Jonathan Yardley on Book Reviewing
I came to this task as a journalist, not a literateur, and I have remained one to this day. I have high literary standards and delight in the expression of strong opinion, literary and otherwise, but I also read a book as if I were a reporter: looking for what it is “about” in the deepest sense of the word, determining what matters about it and what doesn’t, trying to give the reader a feel for what it is like as well as passing judgment on it.

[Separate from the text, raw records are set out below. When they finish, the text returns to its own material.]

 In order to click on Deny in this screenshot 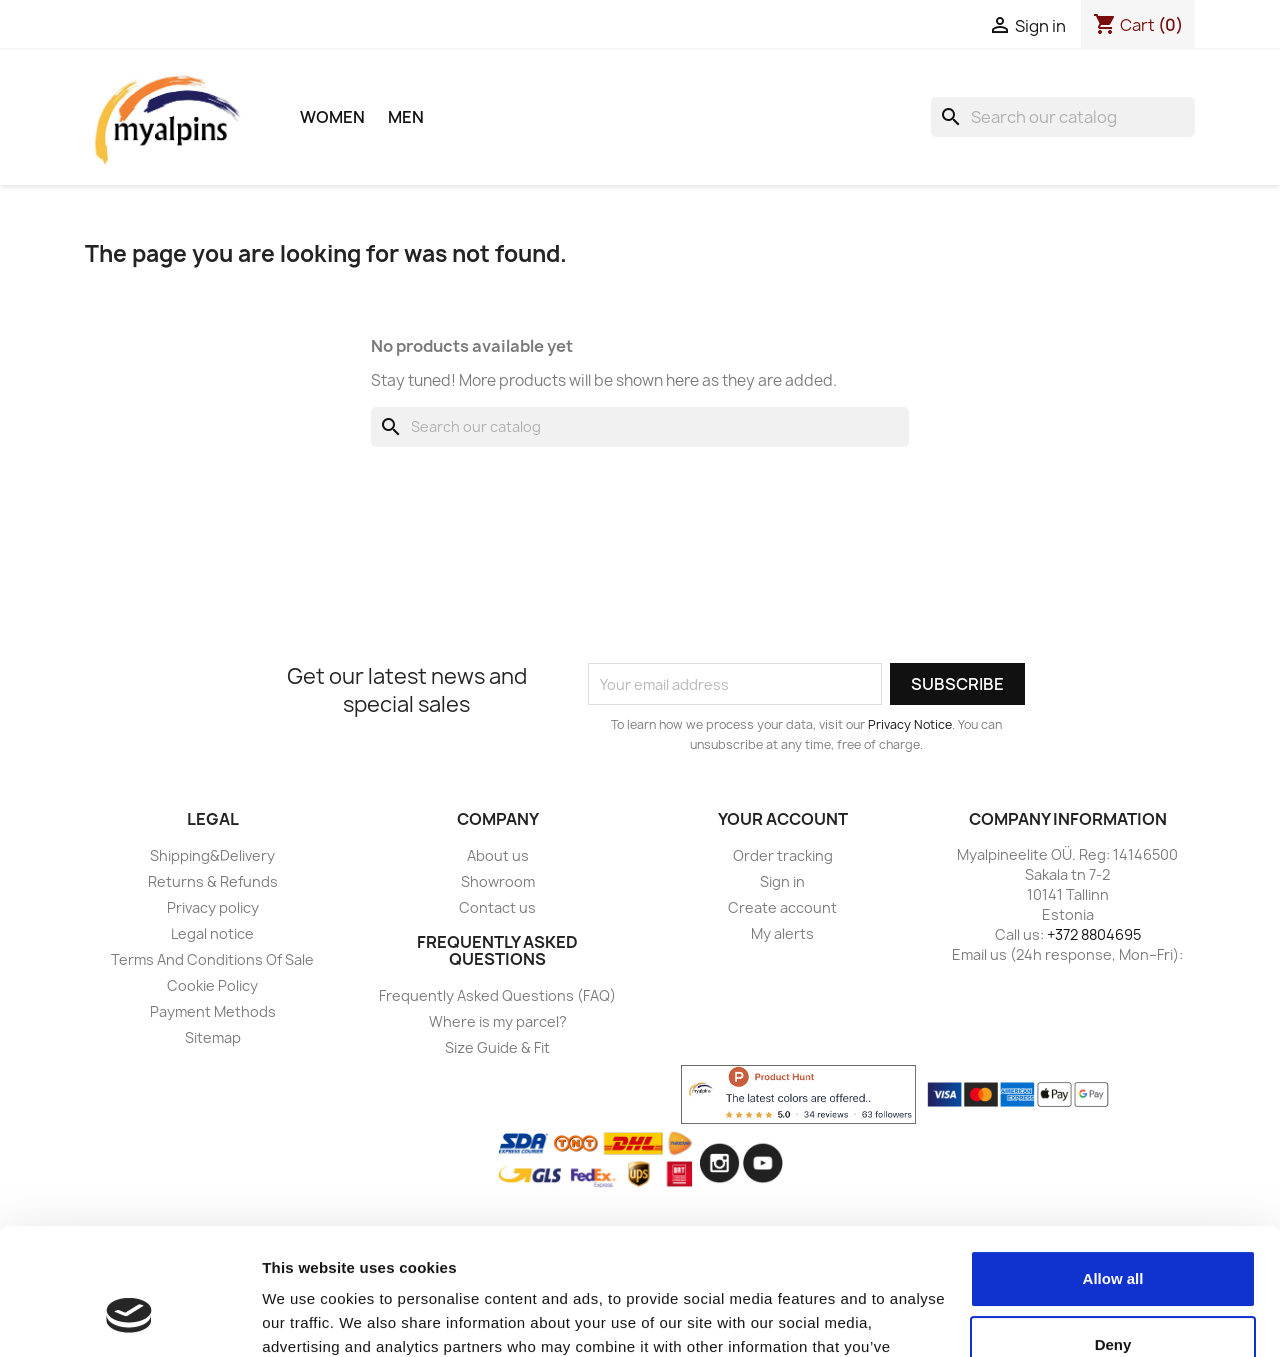, I will do `click(1113, 1235)`.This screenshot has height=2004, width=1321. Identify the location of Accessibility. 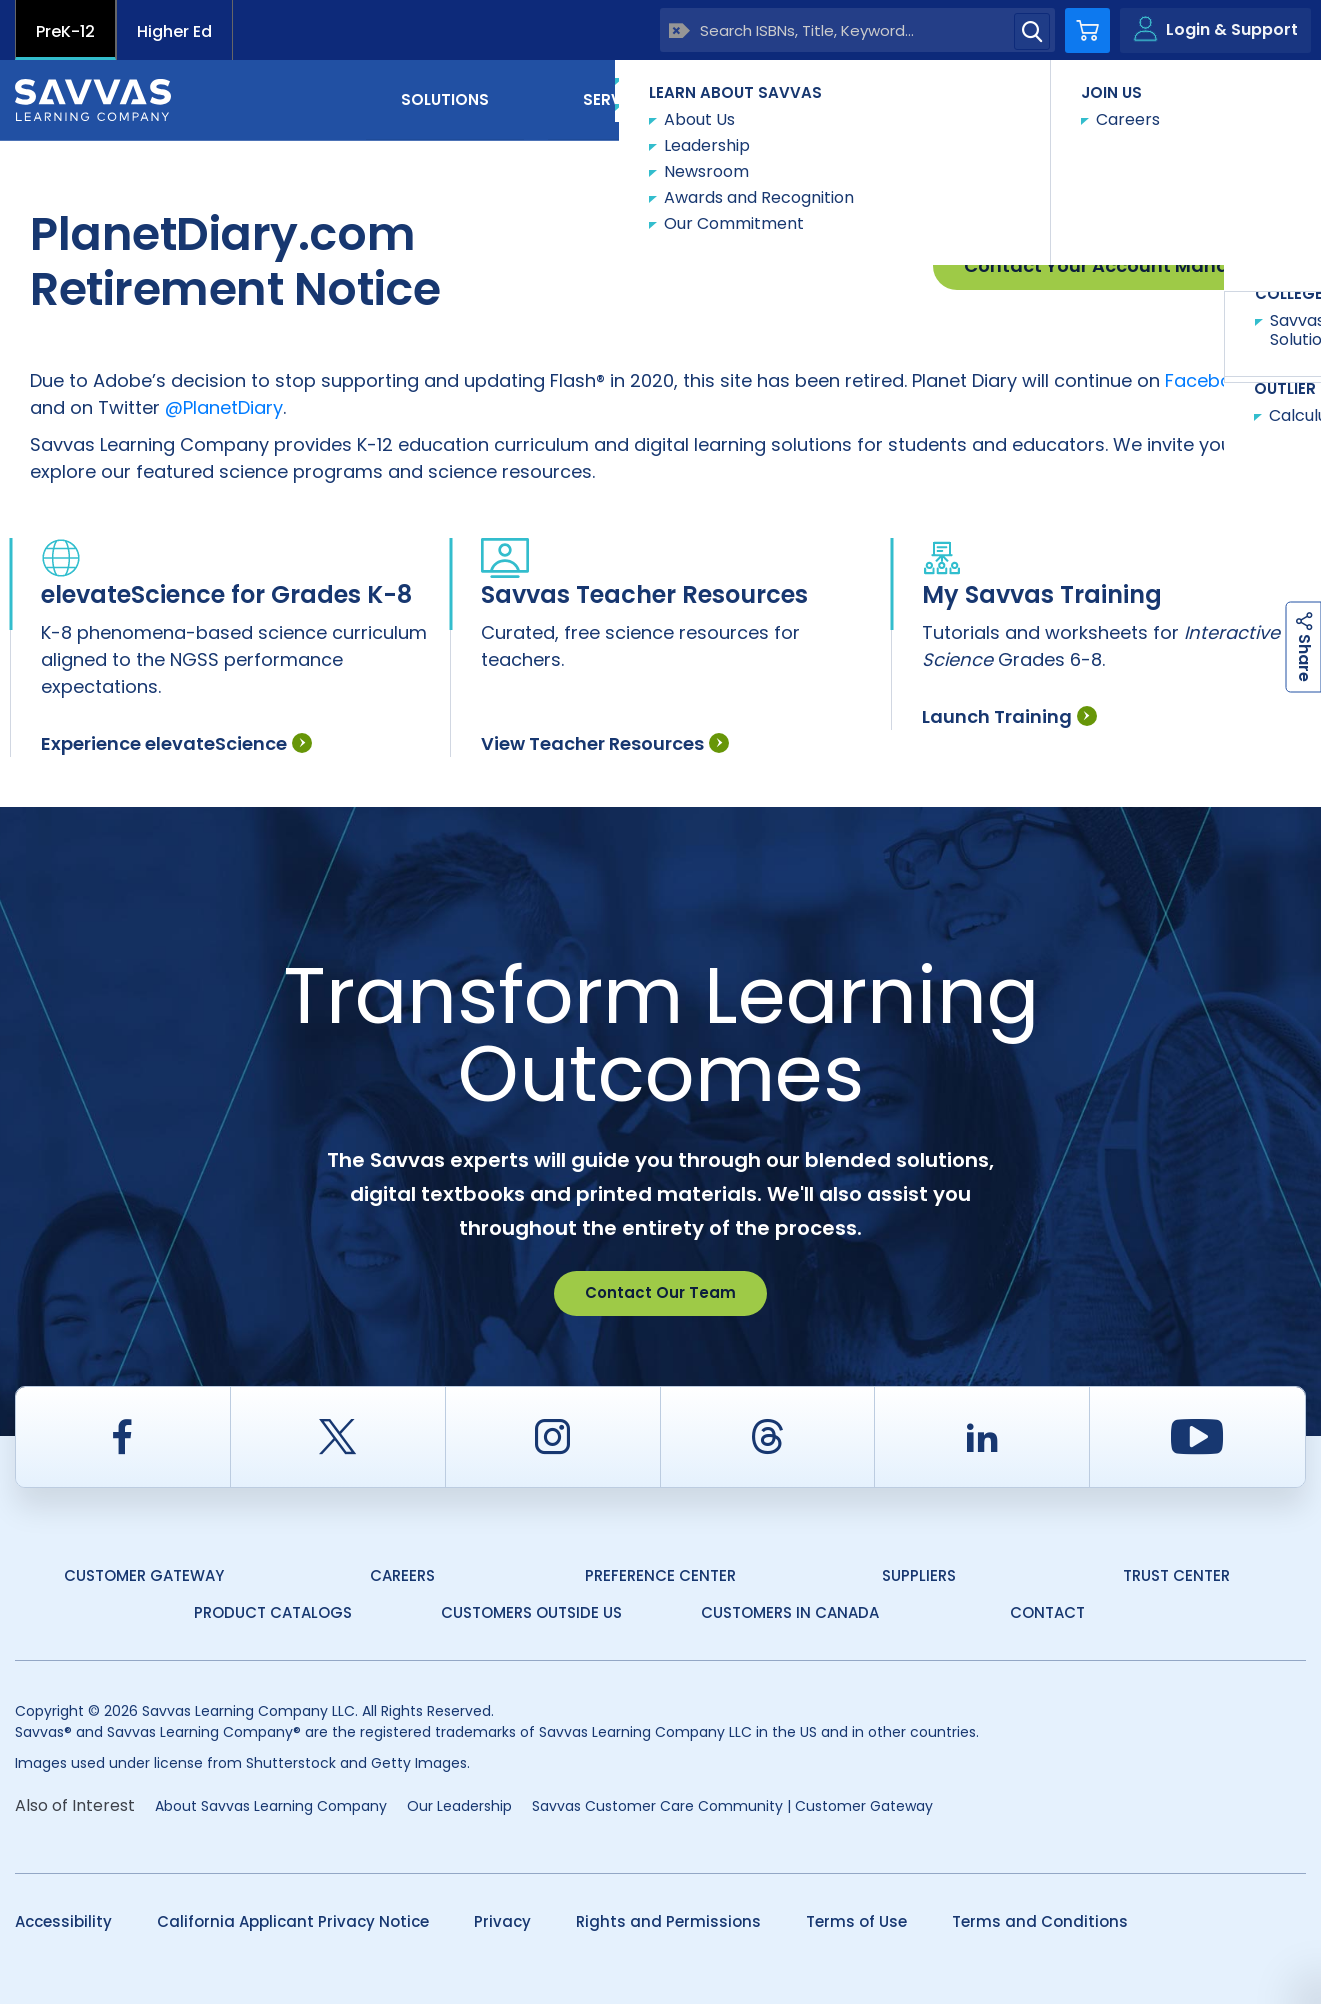
(63, 1921).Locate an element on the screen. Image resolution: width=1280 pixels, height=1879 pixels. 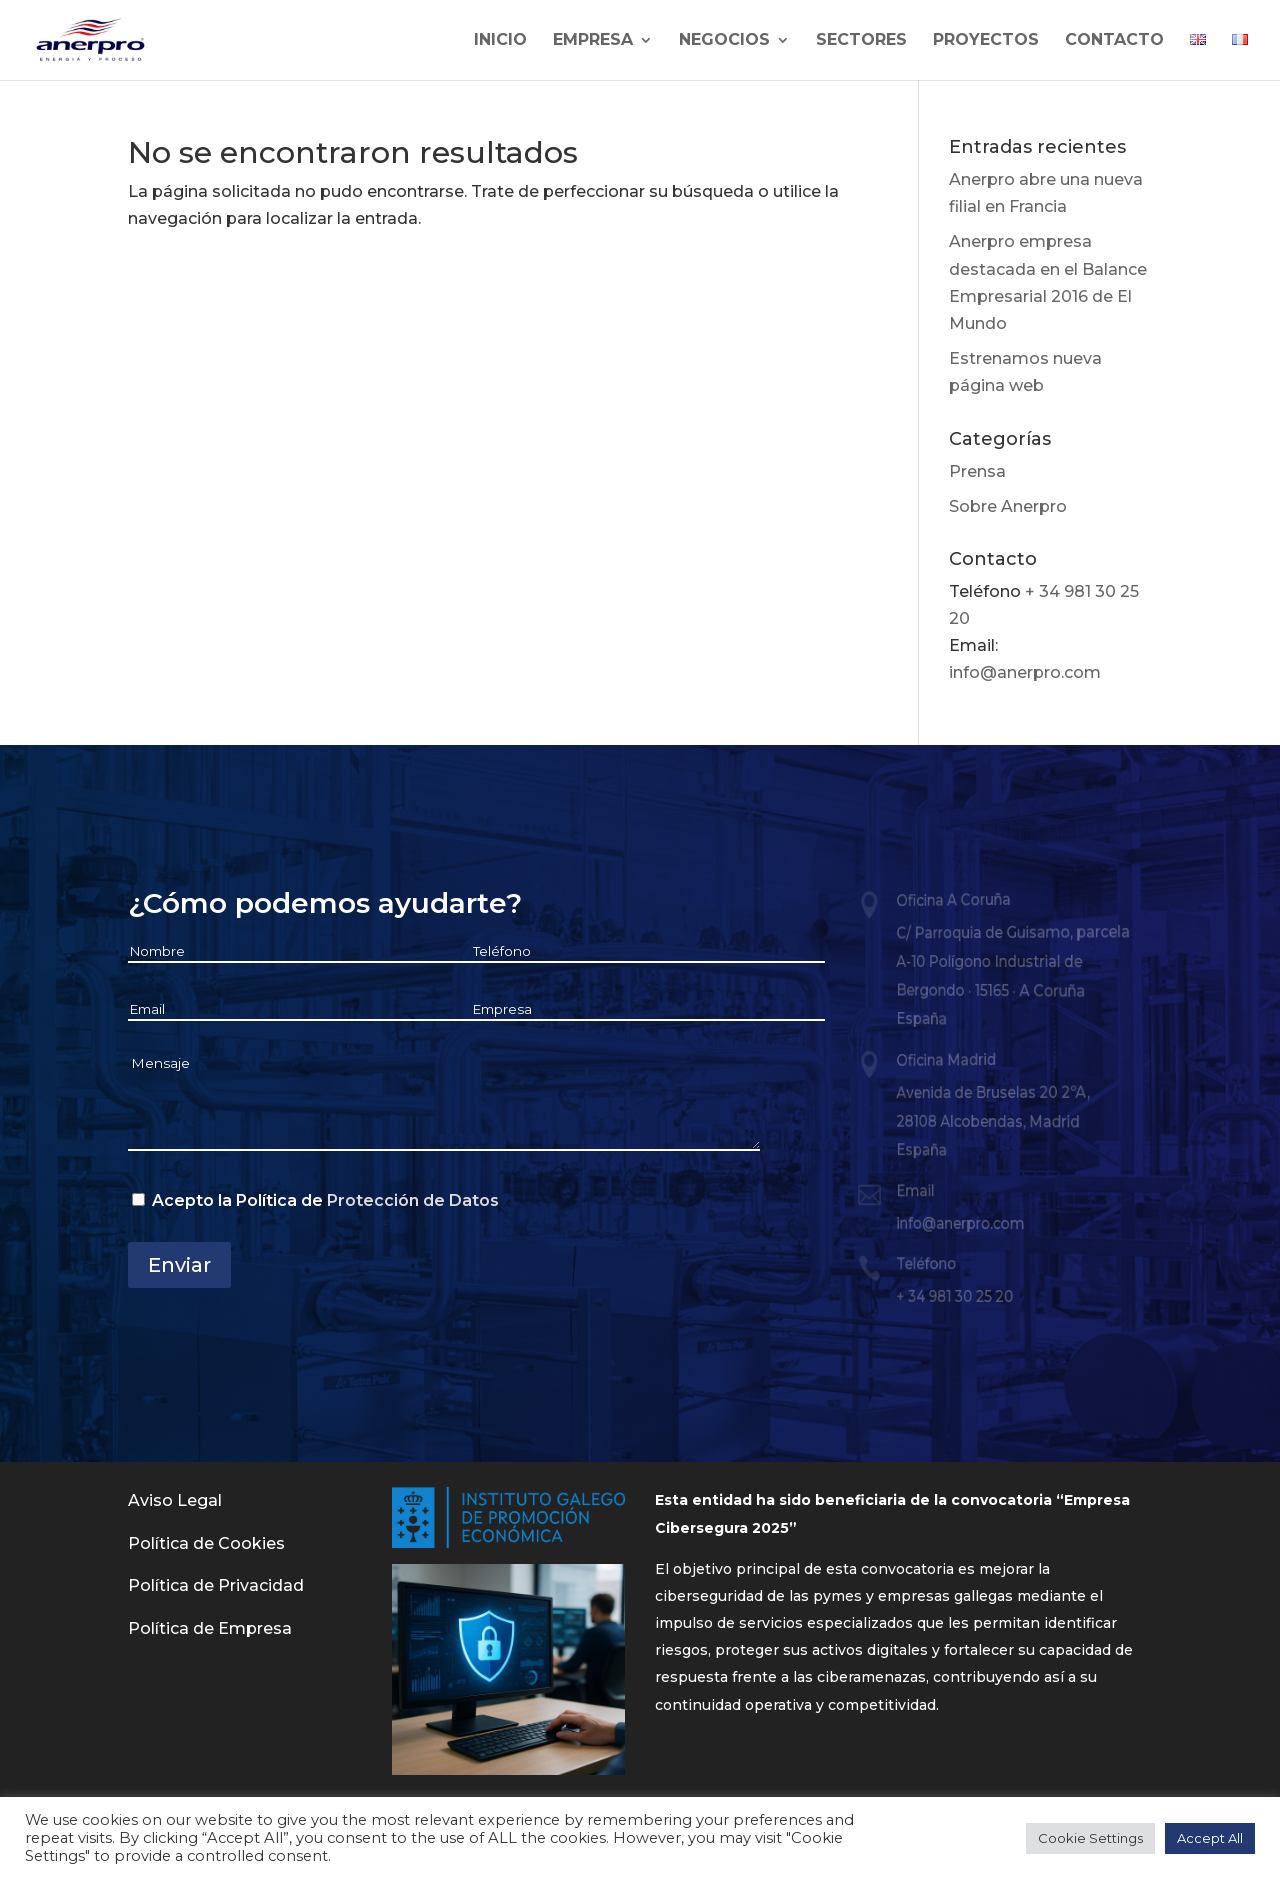
Negocios is located at coordinates (724, 41). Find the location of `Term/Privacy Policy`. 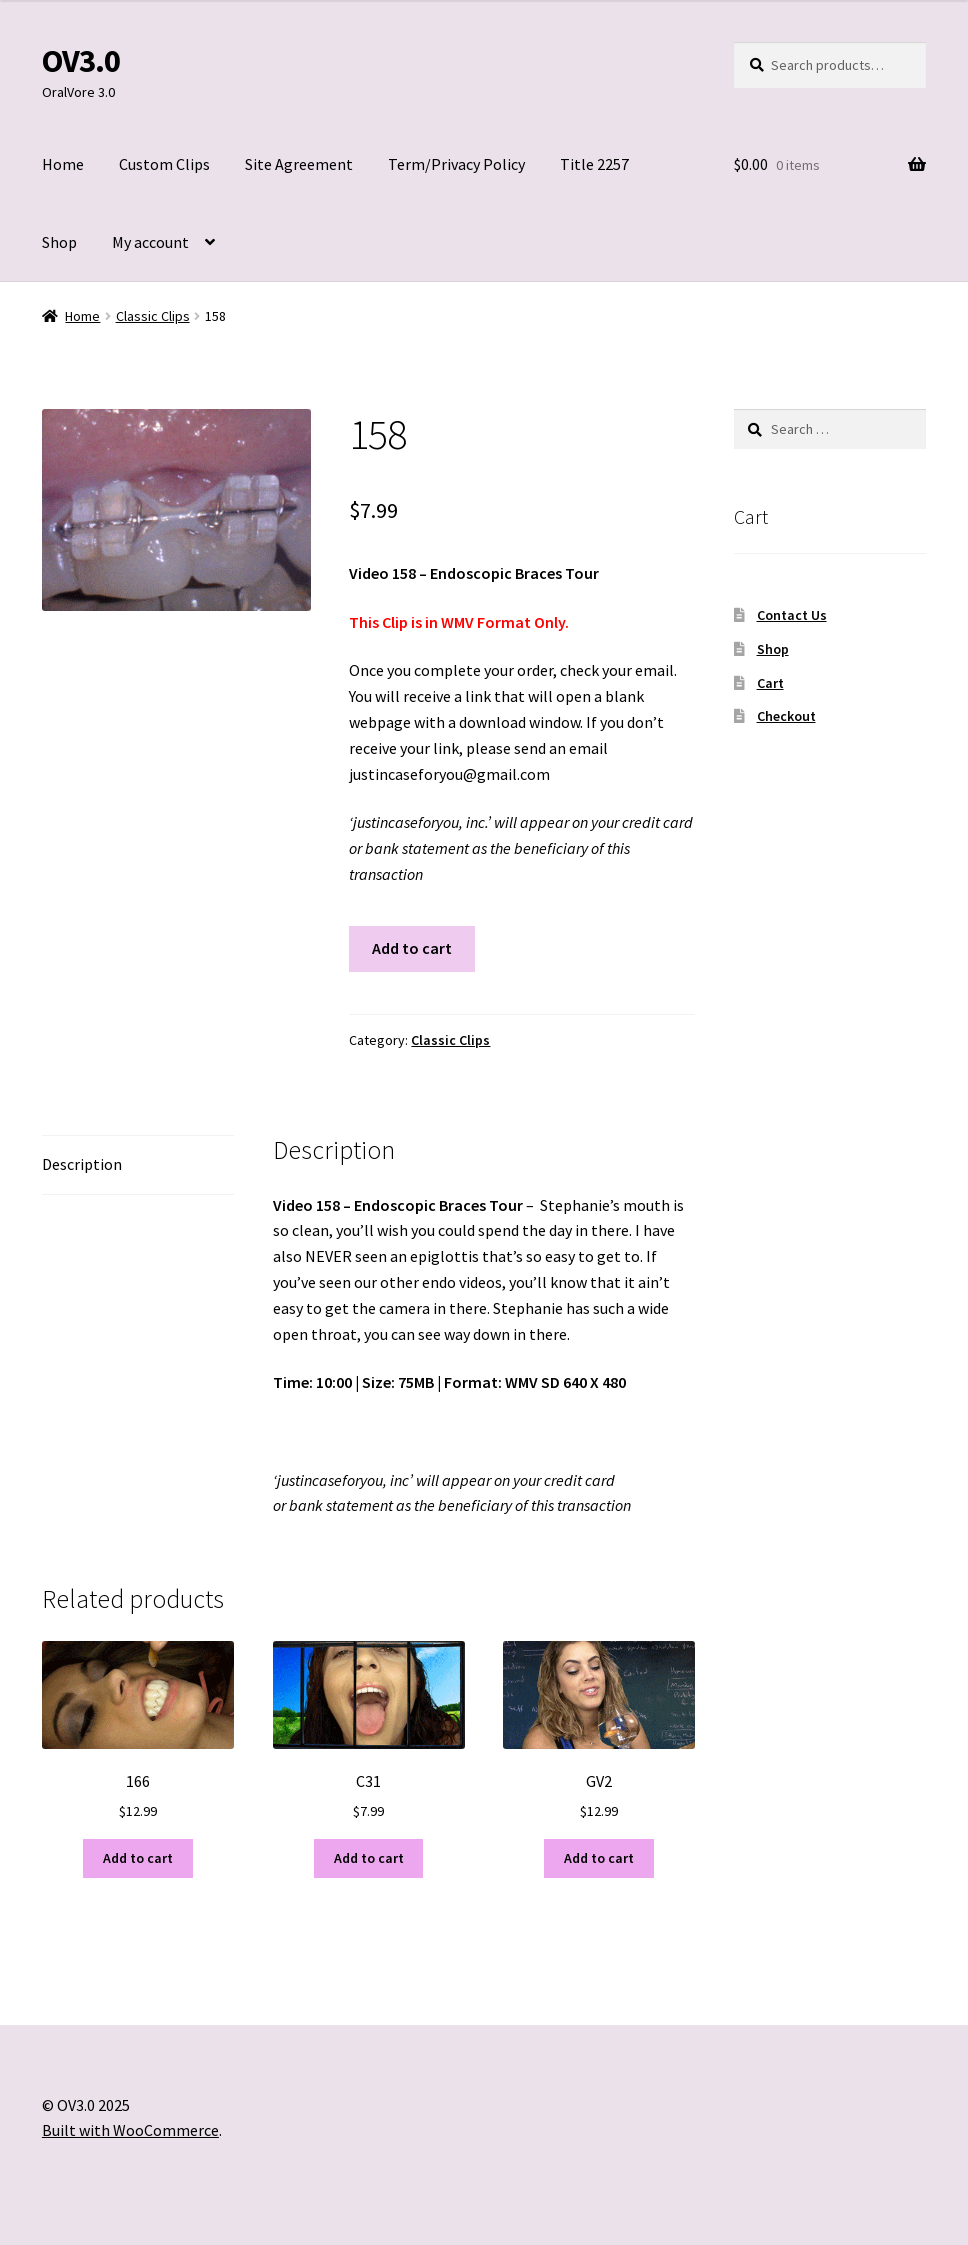

Term/Privacy Policy is located at coordinates (456, 164).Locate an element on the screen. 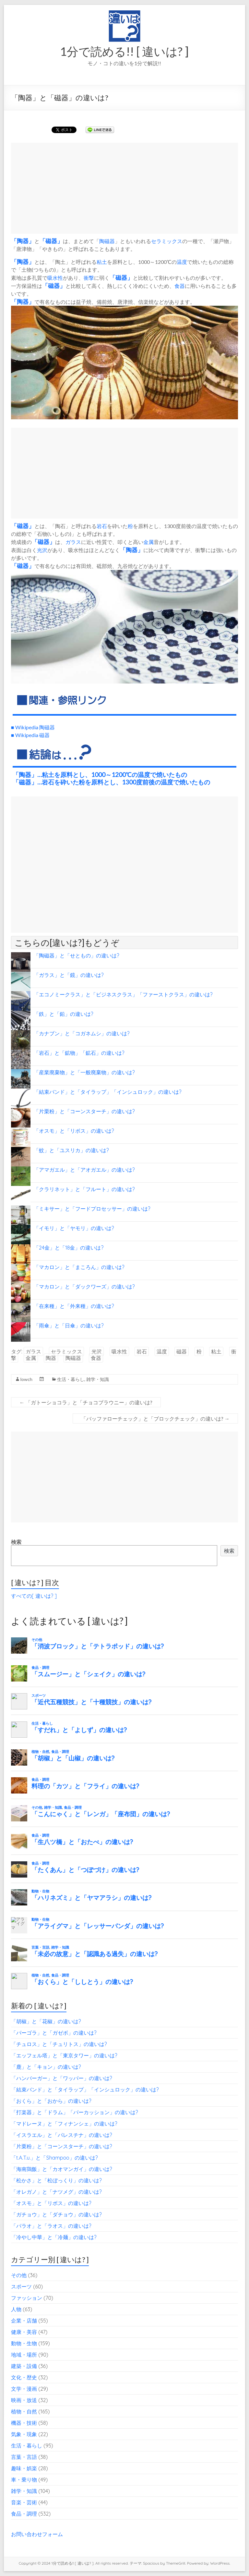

. . . Furthermore there is the matter of the future of books — and thus of book reviews — in a culture that is evolving as ours is. People constantly ask me about this, as if I knew something, when in truth I know nothing. I have no doubt that books will survive and perhaps even thrive in some form, but as a lover of bound and printed books I am uncomfortable, to say the least, with the rise of e-books, even as I readily acknowledge that they offer exciting new possibilities for transmitting the essential material of books to more readers than traditional books now reach. Still, I love to look at the bookshelves in our apartment and to be reminded by the title of one or another of the pleasures it once gave me and may yet give me again. To the best of my knowledge no one has yet figured out how to offer a similar experience with e-books.
Mill on Annotated Reading
For the first year or two after my visit to France, I continued my old studies, with the addition of some new ones. When I returned, my father was just finishing for the press his Elements of Political Economy, and he made me perform an exercise on the manuscript, which Mr Bentham practised on all his own writings, making what he called 'marginal contents'; a short abstract of every paragraph, to enable the writer more easily to judge of, and improve, the order of the ideas, and the general character of the exposition.
~John Stuart Mill, Autobiography chapter III, “Last Stage of Education, and First of Self-Education”
I love the method outlined here and think it works equally well for the reader as for the writer, especially when applied to difficult books. Mill was almost exactly half my age when he returned from France and began this work (in other words, he was just over 15—and by this point he had, famously, already undergone homeschooling of the intensest variety).